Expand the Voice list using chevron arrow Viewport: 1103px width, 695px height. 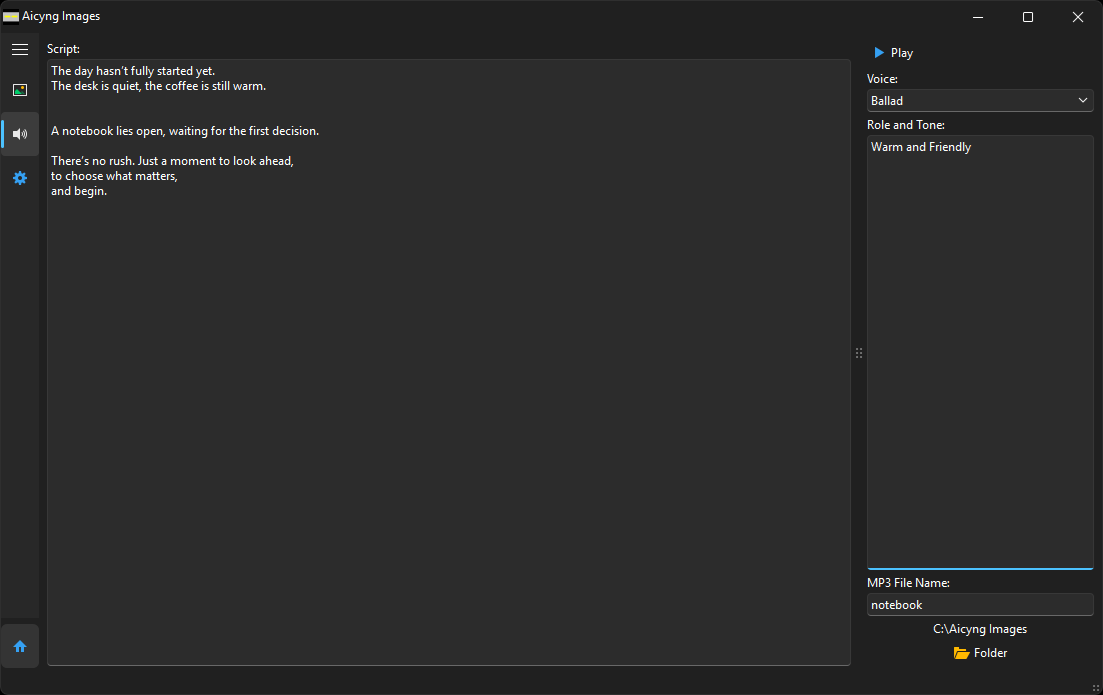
--
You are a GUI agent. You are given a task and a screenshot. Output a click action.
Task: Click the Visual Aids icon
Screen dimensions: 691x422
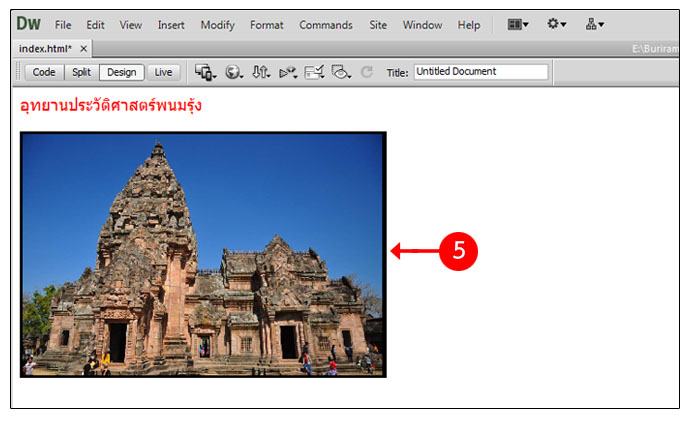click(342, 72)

Objective - Reproduce word for word the items starting at the line containing "You are a GUI" and ending at the line containing "click(342, 72)", including both of those lines. Leave the pictures out of your answer.

Problem solution -
You are a GUI agent. You are given a task and a screenshot. Output a click action.
Task: Click the Visual Aids icon
Screen dimensions: 691x422
click(342, 72)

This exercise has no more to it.